The co-founder also pointed out the remaining limits on completing sharding and scaling L1.
Vitalik Buterin, co-founder of Ethereum, spoke out on December 3, 2025, minutes after the launch of Fusaka, the network’s latest update. This is the second hard fork this year for Ethereum, after Pectra, implemented in May.
As CriptoNoticias explained, Fusaka introduced the data verification system known as PeerDAS (Peer Data Availability Sampling).
For Vitalik, this mechanism represents the central component that was missing for Ethereum will reach its real model of «“sharding” (data fragmentation), an objective raised since 2015.
Sharding has been a goal for Ethereum since 2015, and data availability sampling since 2017, and now we have achieved it.
Vitalik Buterin, co-founder of Ethereum.
Buterin recalled that the network sought to divide the information into fragments so that no node had to download and review all the data.
That idea could only work if there was a technique capable of guaranteeing that each fragment was available and complete without each node verifying it completely. That method (data availability sampling, investigated since 2017) This is precisely what PeerDAS provides.
With PeerDAS, the network can reach consensus on blocks even though no individual node sees all of the data.
Instead, each node takes small, random parts and verifies them through a probabilistic process. If all samples match, it can be inferred that the block is complete and accessible.
According to Buterin, this approach “it is resistant even to 51% attacks”since the verification occurs on the client side and does not depend on the voting of the validators.

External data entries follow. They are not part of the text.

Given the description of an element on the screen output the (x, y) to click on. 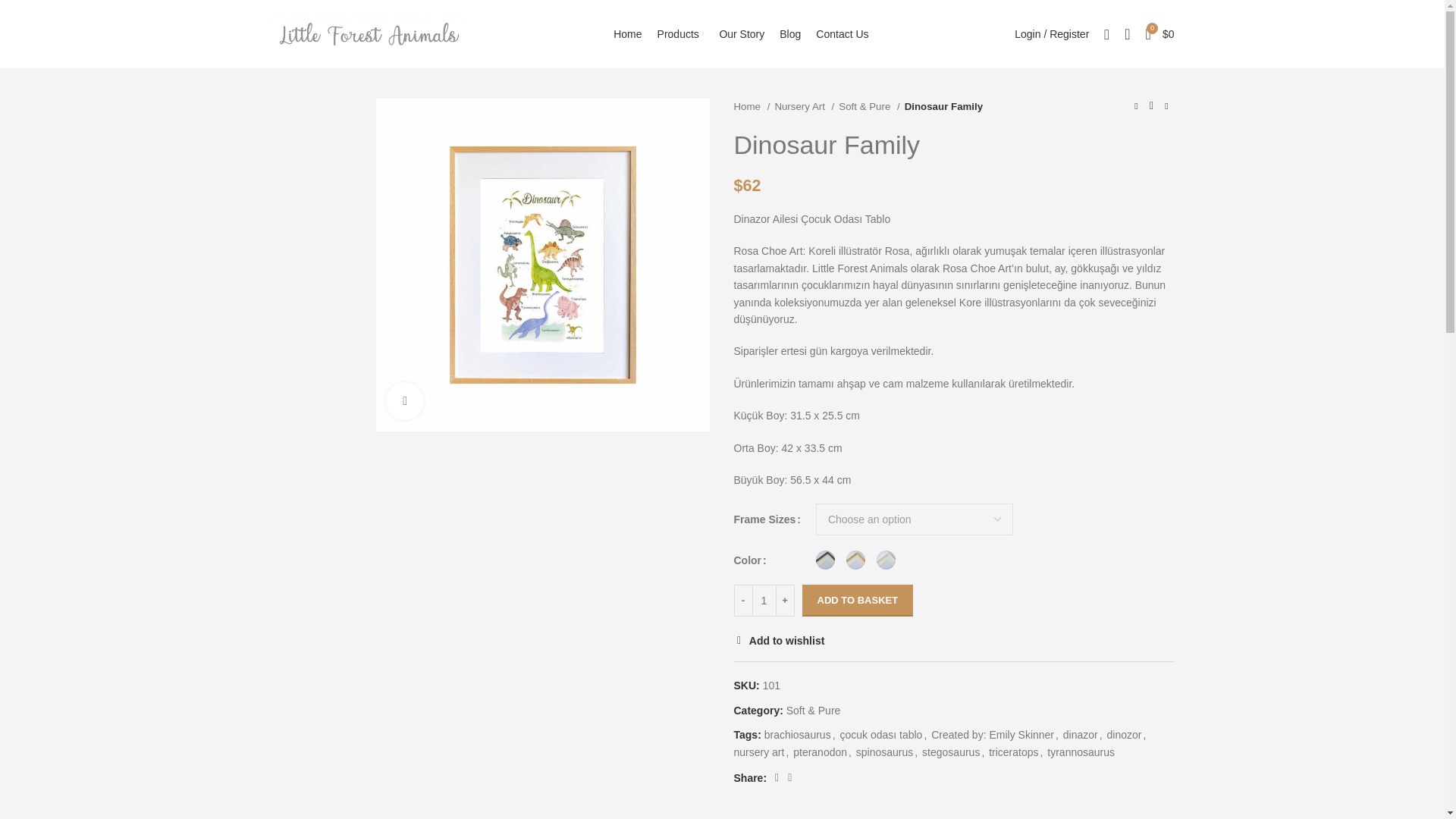
Home (627, 33)
Blog (789, 33)
Home (751, 106)
Contact Us (842, 33)
Our Story (741, 33)
Nursery Art (804, 106)
Products (680, 33)
9630F8FF-4125-48DE-AA0F-9FC380982F77 (542, 264)
Shopping cart (1160, 33)
My account (1051, 33)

The contribution is substantial. Fragmentation always sought to allow more Users could operate nodes without expensive hardwarebut to achieve this, a system was needed that ensured the availability of fragmented data without compromising security.
PeerDAS fulfills that function: it reduces the amount of information each node must review while maintaining strong cryptographic guarantees about the integrity of the block.
In practice, this significantly decreases the bandwidth and processing requirements for the nodes. In addition, it opens space for second layer (L2) networks to increase their operational capacity without overloading the main layer (L1) of Ethereum.
In addition, in a recent interview with CriptoNoticias, Bartek Kiepuszewski, co-founder of L2BEAT, emphasized that Fusaka also It will give greater confidence to second layer networks.
That, given that, by increasing the availability of data within the L1, the L2 will now be less dependent on external companies to store your data.
Three pending limits: the path that Buterin considers incomplete
Even with the advances, Buterin held that Fusaka “has three aspects in which sharding (data fragmentation) remains incomplete.”
- The first is related to the power available for the L2:
Today L2 networks can already increase their capacity because PeerDAS reduces the amount of data each node must verify. This allows the total transaction volume grow proportionally to the square of the computing power available per node.
However, this benefit does not carry over to the main layer of Ethereum, since it is still limited by the need to execute all operations directly.
For L1 to scale equivalently, Buterin once again stated that “mature ZK-EVMs” are needed, i.e. Ethereum-compatible virtual machines capable of generating zero-knowledge cryptographic proofs (ZK, zero-knowledge).
These tests condense thousands of transactions into a single verifiable receipt, allowing validate a large set of transactions without reprocessing them on each node.
- The second limit is the so-called “bottleneck between proponent and builder” of blocks:
In the current architecture, the block constructor must access all data and assemble the entire block before the proponent publishes it.
Vitalik Buterin suggested that a «distributed assembly of blocks»where multiple actors build parts, avoiding depending on a single operator.
This idea points to reduce centralization risks in the block construction market, a sector today dominated by few participants.
- The third pending point is the absence of a fragmented mempool.
The mempool is the space where transactions wait before being included in a block.
For Buterin, this fragmentation is necessary to complete the vision of the shardingsince it would allow the pre-block flow can also be split and scaled.
Despite these limitations, Buterin called Fusaka’s arrival “a fundamental step in the design of blockchain.”
Finally, he made clear the priorities (at least for now) for the next two years:
Refine the PeerDAS mechanism, scale it carefully, ensure its stability, use it to scale L2s, and when ZK-EVMs are mature, apply it inwards to also scale Ethereum L1 gas.
Vitalik Buterin, co-founder of Ethereum.
The co-founder closed his message with an explicit recognition of the sustained work of Ethereum researchers and core developers, who advanced during almost a decade to achieve this goal.